BMPR2 mutation carriers presented with worse haemodynamics at diagnosis compared to patients without a genetic predisposition. Interestingly, this was not the case for patients with pathogenic variants in other genes than BMPR2. Nevertheless, not only BMPR2-muation carriers but also mutation carriers in the other genes received more often triple therapy at the time of this study than patients with no pathogenic variant. Whether this was due to the genetic variants leading to a more severe disease phenotype or the genetic diagnostic report prompted a faster combination therapy remains to be determined.

Limitations

Patients in this study were analysed with the PAH-specific gene panel. While this targeted approach is the most cost and time effective method, there may be also pathogenic variants in other genes which could have been overlooked. However, since all established PAH genes were included on the panel, variants in other genes without a clear gene-disease relationship would have required further research and would have not been part of an official genetic diagnostic report.

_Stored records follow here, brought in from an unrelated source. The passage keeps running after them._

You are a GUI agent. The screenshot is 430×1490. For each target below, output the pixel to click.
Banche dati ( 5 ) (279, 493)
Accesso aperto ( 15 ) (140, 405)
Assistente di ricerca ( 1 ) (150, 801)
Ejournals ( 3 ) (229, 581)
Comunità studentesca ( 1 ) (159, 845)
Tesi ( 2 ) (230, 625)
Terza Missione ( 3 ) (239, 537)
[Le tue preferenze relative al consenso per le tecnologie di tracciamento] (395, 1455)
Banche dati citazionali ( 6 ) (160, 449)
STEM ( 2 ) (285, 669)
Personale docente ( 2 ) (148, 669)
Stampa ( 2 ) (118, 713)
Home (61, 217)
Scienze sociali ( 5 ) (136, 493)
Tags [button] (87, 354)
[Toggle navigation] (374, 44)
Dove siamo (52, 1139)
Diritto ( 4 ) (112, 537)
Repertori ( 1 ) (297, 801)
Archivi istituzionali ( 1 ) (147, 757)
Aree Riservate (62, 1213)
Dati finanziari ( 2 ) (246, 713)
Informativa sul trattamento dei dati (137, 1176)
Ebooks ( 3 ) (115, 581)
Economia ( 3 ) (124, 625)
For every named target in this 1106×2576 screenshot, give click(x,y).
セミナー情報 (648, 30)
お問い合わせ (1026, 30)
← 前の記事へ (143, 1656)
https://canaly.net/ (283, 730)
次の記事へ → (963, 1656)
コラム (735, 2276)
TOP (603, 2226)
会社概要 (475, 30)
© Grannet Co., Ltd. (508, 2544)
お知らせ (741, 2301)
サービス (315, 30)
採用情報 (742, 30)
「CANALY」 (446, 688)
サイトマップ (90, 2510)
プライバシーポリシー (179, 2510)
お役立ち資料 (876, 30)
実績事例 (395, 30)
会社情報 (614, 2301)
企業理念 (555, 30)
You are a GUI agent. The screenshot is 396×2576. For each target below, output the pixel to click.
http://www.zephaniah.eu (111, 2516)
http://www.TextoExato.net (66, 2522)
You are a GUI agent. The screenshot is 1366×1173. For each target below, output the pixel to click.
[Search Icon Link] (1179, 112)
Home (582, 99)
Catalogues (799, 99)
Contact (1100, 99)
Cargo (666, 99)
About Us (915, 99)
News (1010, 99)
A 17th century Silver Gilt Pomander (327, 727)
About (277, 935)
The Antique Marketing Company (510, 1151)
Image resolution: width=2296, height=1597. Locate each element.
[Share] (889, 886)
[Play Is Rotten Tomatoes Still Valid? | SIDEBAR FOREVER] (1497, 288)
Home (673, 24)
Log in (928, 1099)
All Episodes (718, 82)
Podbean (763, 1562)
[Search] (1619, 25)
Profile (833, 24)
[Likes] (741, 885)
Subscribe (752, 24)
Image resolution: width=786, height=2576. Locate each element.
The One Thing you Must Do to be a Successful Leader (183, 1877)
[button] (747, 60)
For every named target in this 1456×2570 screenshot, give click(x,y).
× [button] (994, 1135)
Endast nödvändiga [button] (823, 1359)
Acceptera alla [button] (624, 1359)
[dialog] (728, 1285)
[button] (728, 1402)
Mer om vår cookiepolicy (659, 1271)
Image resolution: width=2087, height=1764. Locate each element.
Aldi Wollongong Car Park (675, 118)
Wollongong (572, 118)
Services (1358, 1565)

Similarly, variants which were located more than 20 base pairs into the introns were not analysed. For these variants extensive functional analyses would have been required to evaluate their potential effect on gene transcription. In addition, a detailed clinical characterisation of mutation carriers in genes other than BMPR2 would have been interesting for each gene. However, the respective numbers were too low to permit such analysis.

Conclusions

Of the 325 consecutive PAH patients referred for genetic testing in this study approximately each fifth patient had a genetic background leading to PAH. Pathogenic variants were not only identified in the BMPR2 gene but also in ten further PAH genes. Genetic predisposition was not restricted to HPAH, IPAH and PVOD but could also be identified in some patients with APAH. HPAH families with mutations in the genes AQP1, SOX17 or KCNK3 underline the broad spectrum of mutations. The PAH-specific gene panel based on next generation sequencing proofed to be readily extendable for newly discovered genes to include all known PAH genes at any time point. Hence, our approach provided a valuable, timely, high-quality tool for the clinical diagnostic work-up of PAH patients.